L’autre approche qui se pratique est que les entreprises font ce qu’on appelle ‘‘approche étatique’’, c’est-à-dire le respect de ce qui est prévu dans la réglementation. Etant donné que dans la réglementation togolaise qui encadre le secteur minier, on a un certain nombre de dispositions qui sont très proche de la RSE. Et quand les entreprises se mettent à les respecter par obligation, elles pensent ou font valoir le fait qu’elles font de la RSE, alors que ce n’est pas forcément le cas vu que la RSE, par définition, va au-delà de la réglementation.
Quelles recommandations pouvez-vous faire aux entreprises pour leur permettre de définir une véritable politique RSE qui peut bénéficier aux communautés ?
Les entreprises doivent aller vers une RSE qui se base sur les normes internationales. Au cours de nos travaux de groupe, quand nous avons analysé le reporting que fait SCAN TOGO MINE, que nous tenons à saluer au passage, nous avons remarqué qu’elle est l’entreprise qui fait l’effort de s’approcher un peu de la RSE. Elle publie chaque année un rapport à cet effet. Mais une analyse de ce rapport montre qu’il ne répond à aucun standard international. Faire des efforts pour être dans les normes, c’est bien. Mais encore faut-il veiller pour que ce qui se fait en matière de RSE respecte les normes internationales qui sont définis en la matière. Et c’est ça qui peut permettre de dire qu’une entreprise fait de la véritable RSE.
Nous avons aujourd’hui une approche jugée plus proche des communautés qu’on appelle l’approche des parties prenantes. Nous avons souhaité que s’il y a des actions que les OSC, les syndicats et autres peuvent faire, c’est aussi de sensibiliser les entreprises à opter beaucoup plus pour cette approche des parties prenantes qui met au centre le dialogue et la concertation avec les communautés. Autrement dit, pour faire sa RSE, l’entreprise met en place un plan stratégique dans un processus très participatif, consulte donc les communautés ou les parties prenantes et intéressés et essaye de mettre en place un certain nombre de projets qui satisfassent toutes les parties prenantes, aussi bien en amont c’est-à-dire au moment de l’élaboration, qu’en en aval.
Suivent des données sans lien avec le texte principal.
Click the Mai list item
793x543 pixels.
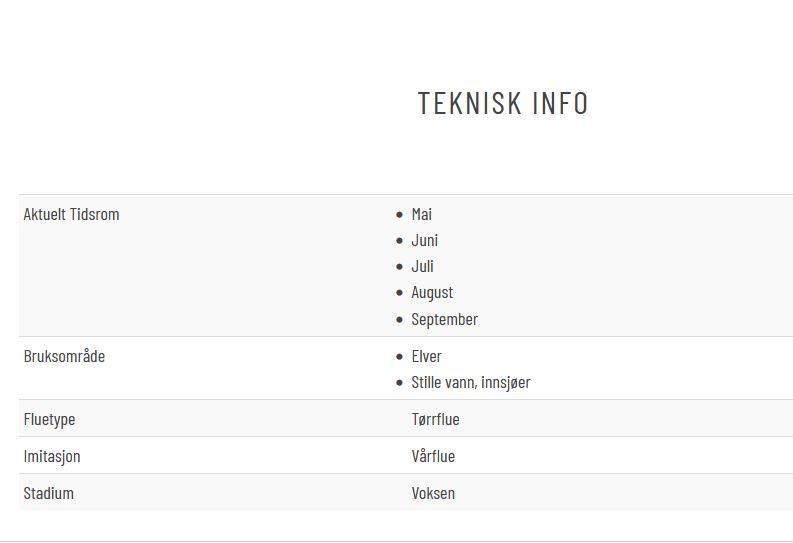point(422,214)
A la fin, il faut faire des enquêtes publiques pour voir si les actes posées ont eu des impacts. Voilà à peu près la contribution analytique que nous avons apportée à ce forum.
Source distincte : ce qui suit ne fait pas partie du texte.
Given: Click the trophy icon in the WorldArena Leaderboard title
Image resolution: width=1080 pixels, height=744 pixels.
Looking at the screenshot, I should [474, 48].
Il faut noter qu’Aujourd’hui, la réflexion au niveau international tend vers une nouvelle norme qui sera contraignante et qui va beaucoup plus travailler sur le contrôle des multinationales qui sont des donneurs d’ordres et des petites entreprises installées dans les pays. Je pense qu’il est question aujourd’hui que nous, organisations de la société civile et autres parties prenantes, nous puissions nous aligner sur cette solidarité internationale, autour de cette nouvelle loi qu’on va appeler le devoir de diligence ou de vigilance.